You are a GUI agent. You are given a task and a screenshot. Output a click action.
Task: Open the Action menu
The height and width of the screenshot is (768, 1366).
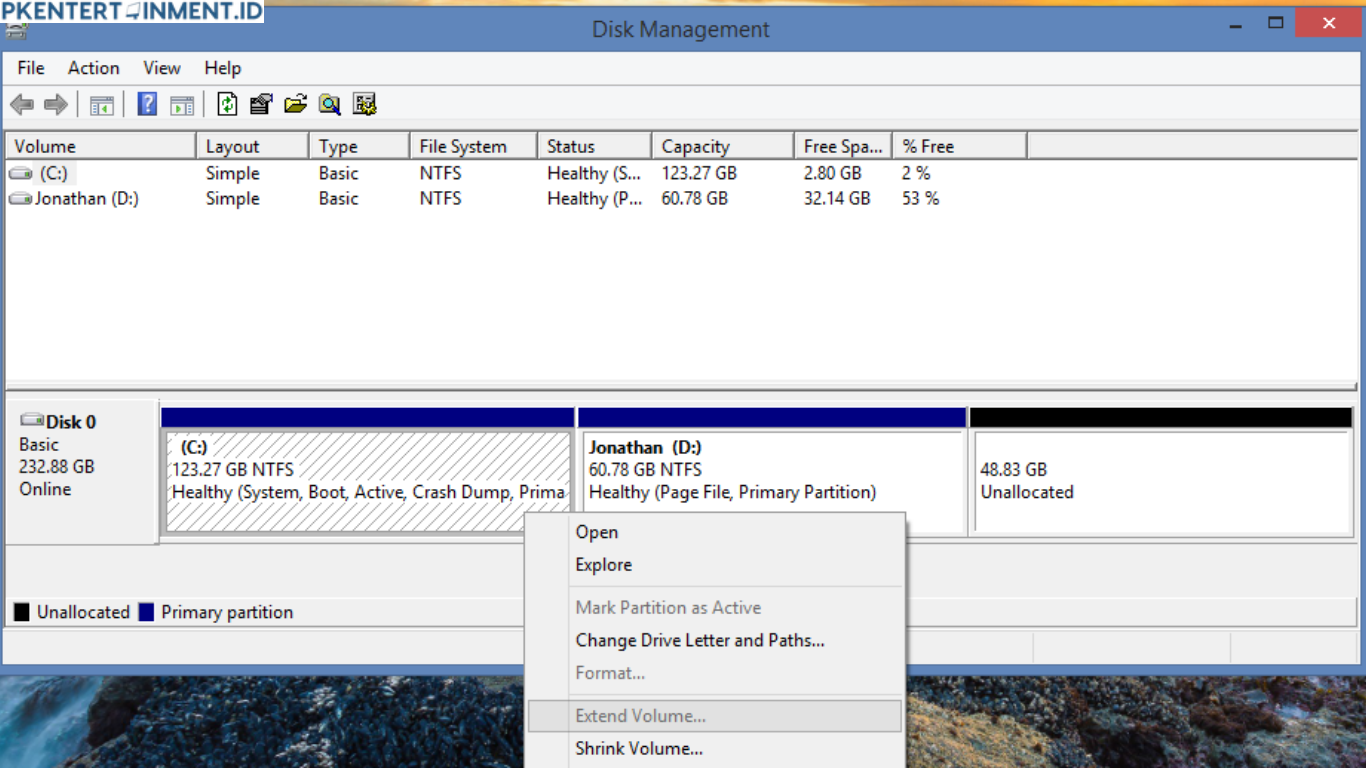[93, 68]
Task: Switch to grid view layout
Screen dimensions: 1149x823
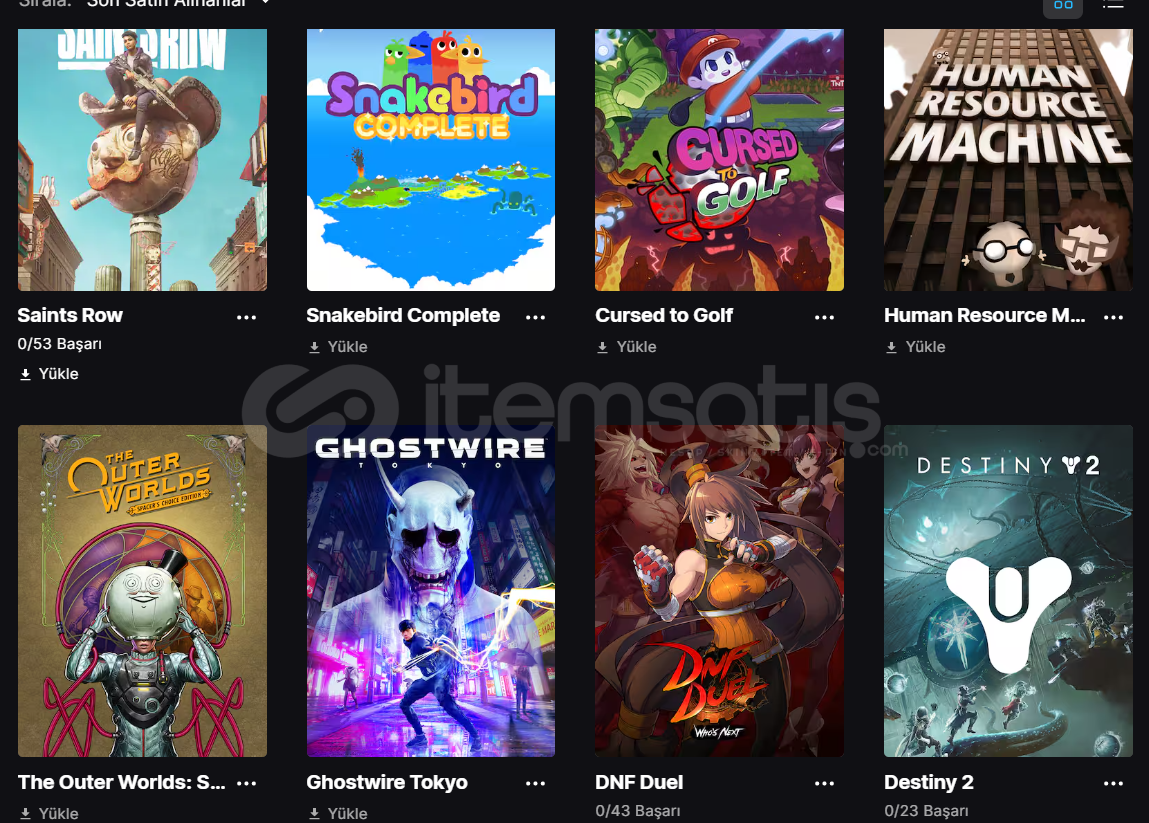Action: 1063,6
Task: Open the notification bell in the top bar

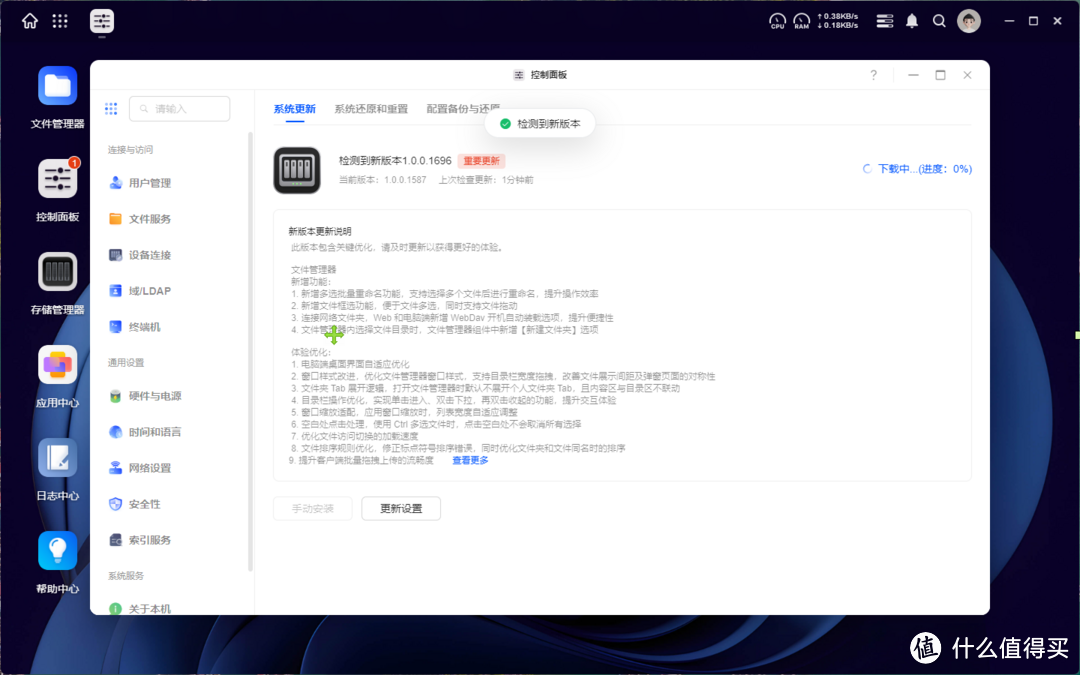Action: click(x=911, y=20)
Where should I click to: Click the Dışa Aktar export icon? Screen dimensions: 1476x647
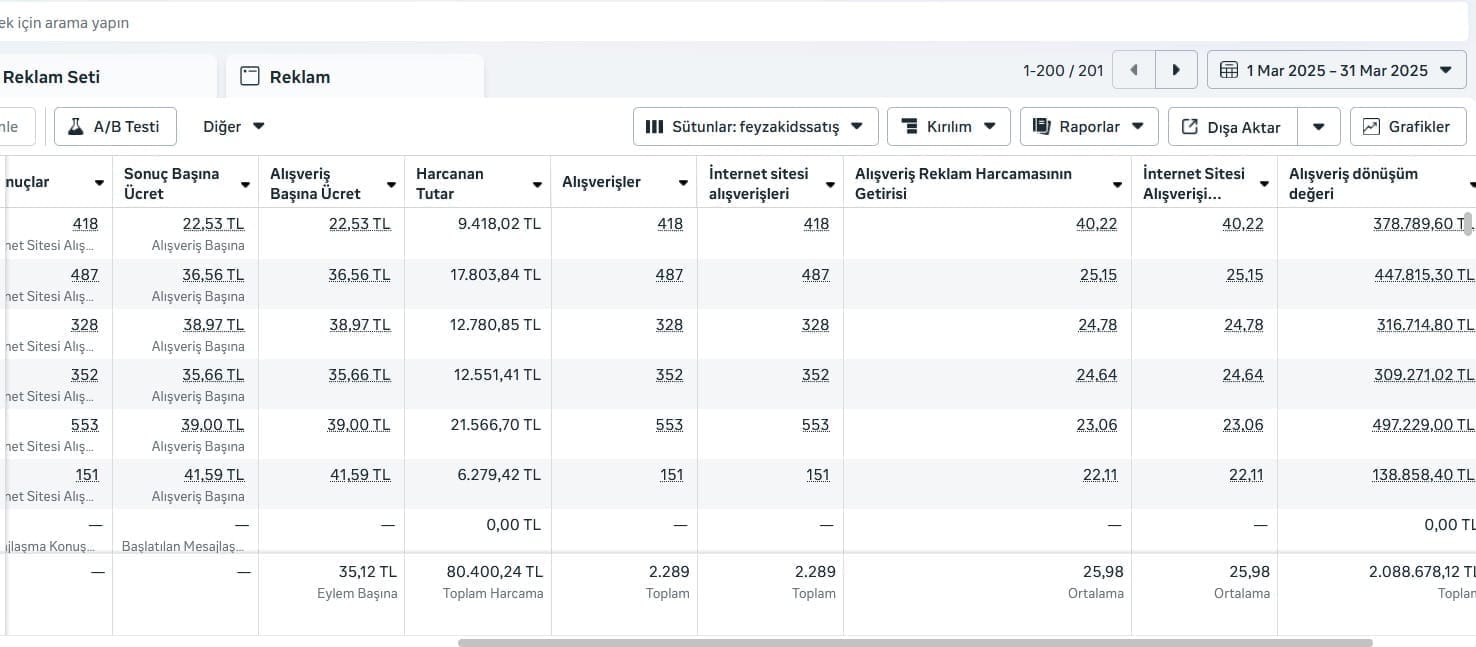[1190, 127]
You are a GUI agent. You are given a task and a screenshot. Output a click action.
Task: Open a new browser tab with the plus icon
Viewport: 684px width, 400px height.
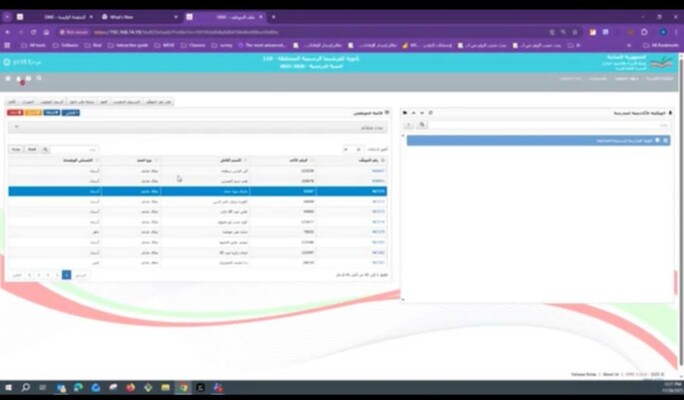[x=273, y=17]

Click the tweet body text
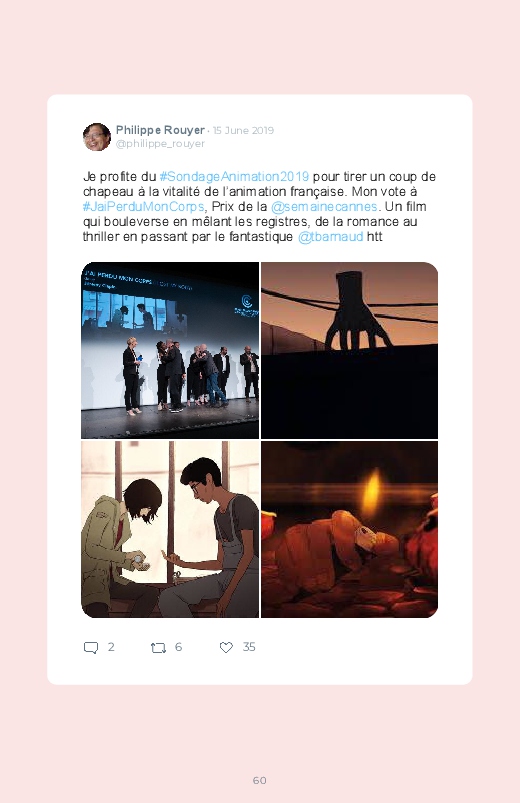coord(259,206)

- _Problem details_
Transcribe exactly, and only, the lines from the line with "Viewport: 684px width, 400px height." through the last line of the records, inclusive; the pictures do not belong in the copy.

- _Output of the task_
Viewport: 684px width, 400px height.
[x=273, y=17]

Click the tweet body text
coord(259,206)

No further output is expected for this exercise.